* [PROMPT] Will you write out all of the data below word for word, keeping every line as it is?

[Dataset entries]
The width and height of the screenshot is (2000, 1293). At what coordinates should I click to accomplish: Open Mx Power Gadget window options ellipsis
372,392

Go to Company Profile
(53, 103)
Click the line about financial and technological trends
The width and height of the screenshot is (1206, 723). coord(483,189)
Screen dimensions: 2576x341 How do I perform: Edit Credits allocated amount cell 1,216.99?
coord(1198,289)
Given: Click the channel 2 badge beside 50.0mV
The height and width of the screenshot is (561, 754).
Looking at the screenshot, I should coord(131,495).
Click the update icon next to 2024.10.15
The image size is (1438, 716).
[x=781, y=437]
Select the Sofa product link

* [PROBLEM SOLUTION]
The width and height of the screenshot is (2000, 1293). At what coordinates should I click to accomplish: Open Mx Power Gadget window options ellipsis
372,392

Go to Company Profile
(53, 103)
Click the line about financial and technological trends
The width and height of the screenshot is (1206, 723). coord(483,189)
Screen dimensions: 2576x341 How do I perform: Edit Credits allocated amount cell 1,216.99?
coord(1198,289)
Given: Click the channel 2 badge beside 50.0mV
The height and width of the screenshot is (561, 754).
Looking at the screenshot, I should coord(131,495).
Click the update icon next to 2024.10.15
The image size is (1438, 716).
[x=781, y=437]
Select the Sofa product link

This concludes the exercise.